HOW TO COMPLETE THIS TASK | Nothing is to be left out; print all the entries exactly.

——

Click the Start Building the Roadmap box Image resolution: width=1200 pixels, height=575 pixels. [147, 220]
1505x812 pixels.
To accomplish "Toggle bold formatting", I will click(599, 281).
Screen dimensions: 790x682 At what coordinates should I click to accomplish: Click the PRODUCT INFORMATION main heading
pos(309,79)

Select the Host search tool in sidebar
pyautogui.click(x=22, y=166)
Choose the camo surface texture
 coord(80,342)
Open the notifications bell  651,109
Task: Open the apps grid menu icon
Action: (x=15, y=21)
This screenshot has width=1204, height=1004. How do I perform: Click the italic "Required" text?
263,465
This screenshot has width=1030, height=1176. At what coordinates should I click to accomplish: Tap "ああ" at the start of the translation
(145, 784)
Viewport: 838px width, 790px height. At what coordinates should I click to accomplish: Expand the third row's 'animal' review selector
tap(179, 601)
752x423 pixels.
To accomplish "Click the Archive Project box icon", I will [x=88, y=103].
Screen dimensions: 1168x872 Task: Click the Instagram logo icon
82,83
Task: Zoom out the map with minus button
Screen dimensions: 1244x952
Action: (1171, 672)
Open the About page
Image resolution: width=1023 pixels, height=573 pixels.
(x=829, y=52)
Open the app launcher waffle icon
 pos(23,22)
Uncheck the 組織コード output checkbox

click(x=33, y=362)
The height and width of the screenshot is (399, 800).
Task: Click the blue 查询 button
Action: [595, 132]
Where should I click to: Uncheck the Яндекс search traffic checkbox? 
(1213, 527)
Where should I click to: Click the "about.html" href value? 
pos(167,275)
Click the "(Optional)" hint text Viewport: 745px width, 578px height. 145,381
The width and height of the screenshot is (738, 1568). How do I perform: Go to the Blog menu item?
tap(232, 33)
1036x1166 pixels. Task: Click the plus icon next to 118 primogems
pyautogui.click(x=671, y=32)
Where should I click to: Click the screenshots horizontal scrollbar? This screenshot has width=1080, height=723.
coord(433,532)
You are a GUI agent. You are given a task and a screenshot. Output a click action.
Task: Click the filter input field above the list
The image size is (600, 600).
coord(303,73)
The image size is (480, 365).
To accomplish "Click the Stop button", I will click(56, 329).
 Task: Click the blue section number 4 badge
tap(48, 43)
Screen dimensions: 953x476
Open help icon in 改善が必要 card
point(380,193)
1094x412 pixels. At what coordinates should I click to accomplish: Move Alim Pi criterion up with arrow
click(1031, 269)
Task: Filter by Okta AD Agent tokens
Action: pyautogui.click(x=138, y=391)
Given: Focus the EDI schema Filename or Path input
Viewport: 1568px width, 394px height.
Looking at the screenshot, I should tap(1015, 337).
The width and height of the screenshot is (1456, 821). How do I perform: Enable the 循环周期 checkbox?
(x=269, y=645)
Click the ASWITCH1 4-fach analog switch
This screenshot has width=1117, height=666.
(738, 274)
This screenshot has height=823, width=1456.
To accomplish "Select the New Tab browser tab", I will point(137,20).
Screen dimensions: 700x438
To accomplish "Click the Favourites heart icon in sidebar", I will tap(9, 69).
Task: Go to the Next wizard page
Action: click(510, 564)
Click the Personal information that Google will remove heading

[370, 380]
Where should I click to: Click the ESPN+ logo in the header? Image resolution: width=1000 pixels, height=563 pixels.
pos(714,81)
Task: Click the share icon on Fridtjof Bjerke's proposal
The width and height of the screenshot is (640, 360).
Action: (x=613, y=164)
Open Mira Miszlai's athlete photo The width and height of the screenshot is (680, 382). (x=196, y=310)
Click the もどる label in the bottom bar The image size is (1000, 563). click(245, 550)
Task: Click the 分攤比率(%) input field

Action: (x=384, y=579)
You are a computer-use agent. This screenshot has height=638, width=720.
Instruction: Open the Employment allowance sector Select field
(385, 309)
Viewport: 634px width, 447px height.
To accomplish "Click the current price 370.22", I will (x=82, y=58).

——

FINAL ANSWER |
Click the Start Building the Roadmap box Image resolution: width=1200 pixels, height=575 pixels. [147, 220]
1505x812 pixels.
To accomplish "Toggle bold formatting", I will click(599, 281).
Screen dimensions: 790x682 At what coordinates should I click to accomplish: Click the PRODUCT INFORMATION main heading
pos(309,79)

Select the Host search tool in sidebar
pyautogui.click(x=22, y=166)
Choose the camo surface texture
 coord(80,342)
Open the notifications bell  651,109
Task: Open the apps grid menu icon
Action: (x=15, y=21)
This screenshot has width=1204, height=1004. How do I perform: Click the italic "Required" text?
263,465
This screenshot has width=1030, height=1176. At what coordinates should I click to accomplish: Tap "ああ" at the start of the translation
(145, 784)
Viewport: 838px width, 790px height. At what coordinates should I click to accomplish: Expand the third row's 'animal' review selector
tap(179, 601)
752x423 pixels.
To accomplish "Click the Archive Project box icon", I will [x=88, y=103].
Screen dimensions: 1168x872 Task: Click the Instagram logo icon
82,83
Task: Zoom out the map with minus button
Screen dimensions: 1244x952
Action: (1171, 672)
Open the About page
Image resolution: width=1023 pixels, height=573 pixels.
(x=829, y=52)
Open the app launcher waffle icon
 pos(23,22)
Uncheck the 組織コード output checkbox

click(x=33, y=362)
The height and width of the screenshot is (399, 800).
Task: Click the blue 查询 button
Action: [595, 132]
Where should I click to: Uncheck the Яндекс search traffic checkbox? 
(1213, 527)
Where should I click to: Click the "about.html" href value? 
pos(167,275)
Click the "(Optional)" hint text Viewport: 745px width, 578px height. 145,381
The width and height of the screenshot is (738, 1568). How do I perform: Go to the Blog menu item?
tap(232, 33)
1036x1166 pixels. Task: Click the plus icon next to 118 primogems
pyautogui.click(x=671, y=32)
Where should I click to: Click the screenshots horizontal scrollbar? This screenshot has width=1080, height=723.
coord(433,532)
You are a GUI agent. You are given a task and a screenshot. Output a click action.
Task: Click the filter input field above the list
The image size is (600, 600).
coord(303,73)
The image size is (480, 365).
To accomplish "Click the Stop button", I will click(56, 329).
 Task: Click the blue section number 4 badge
tap(48, 43)
Screen dimensions: 953x476
Open help icon in 改善が必要 card
point(380,193)
1094x412 pixels. At what coordinates should I click to accomplish: Move Alim Pi criterion up with arrow
click(1031, 269)
Task: Filter by Okta AD Agent tokens
Action: pyautogui.click(x=138, y=391)
Given: Focus the EDI schema Filename or Path input
Viewport: 1568px width, 394px height.
Looking at the screenshot, I should tap(1015, 337).
The width and height of the screenshot is (1456, 821). How do I perform: Enable the 循环周期 checkbox?
(x=269, y=645)
Click the ASWITCH1 4-fach analog switch
This screenshot has width=1117, height=666.
(738, 274)
This screenshot has height=823, width=1456.
To accomplish "Select the New Tab browser tab", I will point(137,20).
Screen dimensions: 700x438
To accomplish "Click the Favourites heart icon in sidebar", I will tap(9, 69).
Task: Go to the Next wizard page
Action: click(510, 564)
Click the Personal information that Google will remove heading

[370, 380]
Where should I click to: Click the ESPN+ logo in the header? Image resolution: width=1000 pixels, height=563 pixels.
pos(714,81)
Task: Click the share icon on Fridtjof Bjerke's proposal
The width and height of the screenshot is (640, 360).
Action: (x=613, y=164)
Open Mira Miszlai's athlete photo The width and height of the screenshot is (680, 382). (x=196, y=310)
Click the もどる label in the bottom bar The image size is (1000, 563). click(245, 550)
Task: Click the 分攤比率(%) input field

Action: (x=384, y=579)
You are a computer-use agent. This screenshot has height=638, width=720.
Instruction: Open the Employment allowance sector Select field
(385, 309)
Viewport: 634px width, 447px height.
To accomplish "Click the current price 370.22", I will (x=82, y=58).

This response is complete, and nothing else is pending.